World News14.05.2026
Renewables and storage co-location gains momentum across Europe

QAZAQ GREEN. Analytics firm Aurora Energy Research has published its annual European Co-location Markets Attractiveness Report, covering 20 regions. Germany, Great Britain and Bulgaria have been identified as Europe's most attractive co-location investment markets for 2026, with Spain, Hungary and France highlighted as key markets to watch amid ongoing regulatory changes.
Germany ranks first, driven by its market size and significant internal rate of return upside potential relative to standalone projects. GB and Bulgaria share second place: GB benefits from substantial installed capacity and a contract for difference (CfD)-backed project pipeline that helps offset grid connection delays, while Bulgaria combines strong subsidies, a robust pipeline and favourable project economics.
Europe's co-located renewable capacity reached 6.3 GW in 2025, with solar-plus-storage accounting for over 60% of deployments. Spain, GB and Germany lead in total capacity, while Bulgaria and Romania stand out relative to their size, with co-located solar exceeding 40% of installed photovoltaic capacity.
Grid access remains a critical challenge: over 1,600 GW of renewable and storage capacity is awaiting grid connection across Europe, including around 550 GW in GB alone. In markets such as the Netherlands, Greece and Hungary, co-location can improve grid access or reduce associated costs.
Market pressures are intensifying. Negative price hours surged in 2025, exceeding 500 hours in Spain, the Netherlands and Germany. Curtailment is forecast to rise to around 33 TWh by 2030 across key markets. Against this backdrop, pairing storage with renewables is becoming an increasingly important tool for protecting project economics.
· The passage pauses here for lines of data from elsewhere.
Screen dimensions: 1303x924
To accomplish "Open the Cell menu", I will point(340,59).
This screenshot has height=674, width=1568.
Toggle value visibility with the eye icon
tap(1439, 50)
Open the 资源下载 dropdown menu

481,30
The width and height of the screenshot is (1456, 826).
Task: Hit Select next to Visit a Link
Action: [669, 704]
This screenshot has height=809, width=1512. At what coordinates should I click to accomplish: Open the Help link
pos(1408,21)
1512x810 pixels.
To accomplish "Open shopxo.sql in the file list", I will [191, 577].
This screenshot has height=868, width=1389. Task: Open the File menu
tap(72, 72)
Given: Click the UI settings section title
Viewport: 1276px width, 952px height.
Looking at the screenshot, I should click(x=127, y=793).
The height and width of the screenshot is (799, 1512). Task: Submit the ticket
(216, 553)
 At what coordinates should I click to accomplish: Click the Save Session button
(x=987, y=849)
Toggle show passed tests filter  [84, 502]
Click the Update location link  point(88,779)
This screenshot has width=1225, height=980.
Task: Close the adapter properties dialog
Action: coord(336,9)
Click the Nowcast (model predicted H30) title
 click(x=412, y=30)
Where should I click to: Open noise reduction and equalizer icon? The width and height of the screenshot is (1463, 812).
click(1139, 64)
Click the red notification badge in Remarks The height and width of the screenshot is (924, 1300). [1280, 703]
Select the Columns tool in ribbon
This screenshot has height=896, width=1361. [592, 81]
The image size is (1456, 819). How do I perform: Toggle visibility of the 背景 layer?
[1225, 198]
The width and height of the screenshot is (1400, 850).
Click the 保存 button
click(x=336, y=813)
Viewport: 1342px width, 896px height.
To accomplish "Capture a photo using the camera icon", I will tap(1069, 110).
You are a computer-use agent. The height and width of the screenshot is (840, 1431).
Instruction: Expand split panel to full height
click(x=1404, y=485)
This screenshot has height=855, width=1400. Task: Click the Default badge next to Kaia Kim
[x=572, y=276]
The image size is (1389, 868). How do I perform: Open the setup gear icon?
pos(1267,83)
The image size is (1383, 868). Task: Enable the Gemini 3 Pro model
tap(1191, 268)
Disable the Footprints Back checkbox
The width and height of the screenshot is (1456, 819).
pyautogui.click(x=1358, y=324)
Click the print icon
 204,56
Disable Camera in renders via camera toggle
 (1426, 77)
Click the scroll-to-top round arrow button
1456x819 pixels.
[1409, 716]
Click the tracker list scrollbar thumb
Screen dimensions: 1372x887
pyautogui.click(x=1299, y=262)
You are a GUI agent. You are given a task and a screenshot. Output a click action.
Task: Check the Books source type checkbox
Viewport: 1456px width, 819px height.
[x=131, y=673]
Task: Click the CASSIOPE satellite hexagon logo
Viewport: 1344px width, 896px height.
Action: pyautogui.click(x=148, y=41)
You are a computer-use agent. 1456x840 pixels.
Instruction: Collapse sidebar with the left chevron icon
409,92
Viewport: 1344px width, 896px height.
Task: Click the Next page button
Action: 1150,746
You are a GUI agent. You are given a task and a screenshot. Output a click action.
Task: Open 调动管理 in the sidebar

Subsidies remain the dominant route to market, but hybrid power purchase agreements (PPAs) are gaining traction. In 2025, contracted capacity under hybrid PPAs exceeded 700 MW. The greatest value uplift from hybrid structures is expected in France and Portugal, where such approaches could increase contracted volumes and boost PPA capture values by up to 50% compared with traditional pay-as-produced schemes.